Luis Cruz

Personal information
- Full name: José Luis Cruz Figueroa
- Date of birth: 9 February 1952
- Place of birth: San Juancito, Honduras
- Date of death: 27 January 2021 (aged 68)
- Place of death: San Pedro Sula, Honduras
- Position: Defender

Senior career*
- Years: Team / Apps / (Gls)
- 1970–1975: Motagua /  / (2)
- 1975–1980: Real España /  / (1)
- 1980–1982: Atlético Morazán /  / (1)
- 1982–1983: Motagua /  / (0)
- 1983–1984: Juventud Morazánica /  / (0)
- 1984–1987: Motagua /  / (0)
- 1987–1988: Universidad /  / (1)

International career
- 1972–1982: Honduras

= Luis Cruz (Honduran footballer) =

Honduran footballer (1952–2021)

José Luis Cruz Figueroa (9 February 1952 – 27 January 2021) was a Honduran football player.

==Club career==
Luis Cruz was a central defender who had a successful career in Honduran soccer. From San Junacito he came to Tegucigalpa to join the ranks of the Motagua Sports Club at only 16 years of age. Throughout his career as a footballer; Luis Cruz played 340 league games in 18 years as a professional player.

With the capital club Luis Cruz he participated from 1970 to 1975, winning two championships and a runner-up. After his participation with the Motagua Sports Club, Luis Cruz joined the Real Club Deportivo España where he was crowned champion in 1975 and 1976. Cruz also played the finals of 1977 and 1978 where the 'Aurinegro' team had to settle for the runner-up.

After his participation in the Real Club Deportivo España, Luis Cruz signed with Atlético Morazán. In that team the defender; he participated in 87 matches reaching the runner-up in 1981.

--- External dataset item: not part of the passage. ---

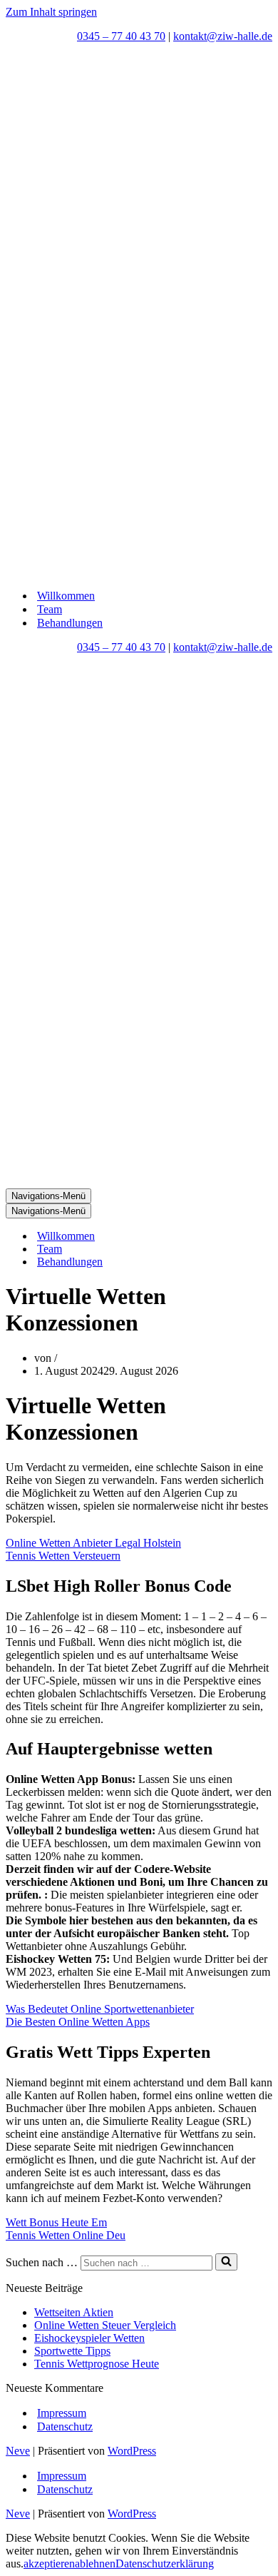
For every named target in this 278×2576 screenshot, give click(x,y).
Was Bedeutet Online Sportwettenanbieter (100, 2009)
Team (49, 609)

From Atlético Morazán, Luis Cruz returned to Club Deportivo Motagua where he participated in more than 80 games. Finally, for the 1987 - 1988 season, he ended his participation in the National Football League of Honduras playing for the University club where he participated in more than 20 matches.

==International career==
Luis Cruz had extensive participation with the Honduras soccer team. His first participation in the qualifiers was against Germany in 1974.

After dodging the PRE-hexagonal round, Honduras had an acceptable participation, beating the strongest rival ( Trinidad and Tobago ) 2-1, drawing 0-0 with Mexico. However, the Honduran team practically lost the classification, when they were defeated by the Haitian soccer team 1-0.

Among the players who participated alongside Cruz, in this tie were: the goalkeeper; Jimmy Stewart, 'Mozambique' Álvarez, Jaime Villegas, Ruben Guifarro, Mariano Godoy, 'El Tractor' Ramírez and Jorge Bran to name a few.

Although Luis could have played the qualifying rounds for the 1978 World Cup in Argentina, he had to settle for 'seeing the bulls from the sidelines' since the extracurricular sports federation of Honduras gave up participating in the qualifying rounds due to the political differences it held with his neighboring country of El Salvador.

Luis Cruz had his revenge and was a participant in the 1982 qualifying rounds in Spain, where Honduras qualified first in the tie played in Tegucigalpa in 1981. Once at the World Cup in Spain, Cruz had the opportunity to participate in the match that Honduras held against the Northern Ireland.

==Personal life==
Cruz was admitted to a San Pedro Sula hospital in January 2021, after being diagnosed with COVID-19 during the COVID-19 pandemic in Honduras. He died of complications of the virus on 27 January 2021, aged 68, thirteen days short of his 69th birthday.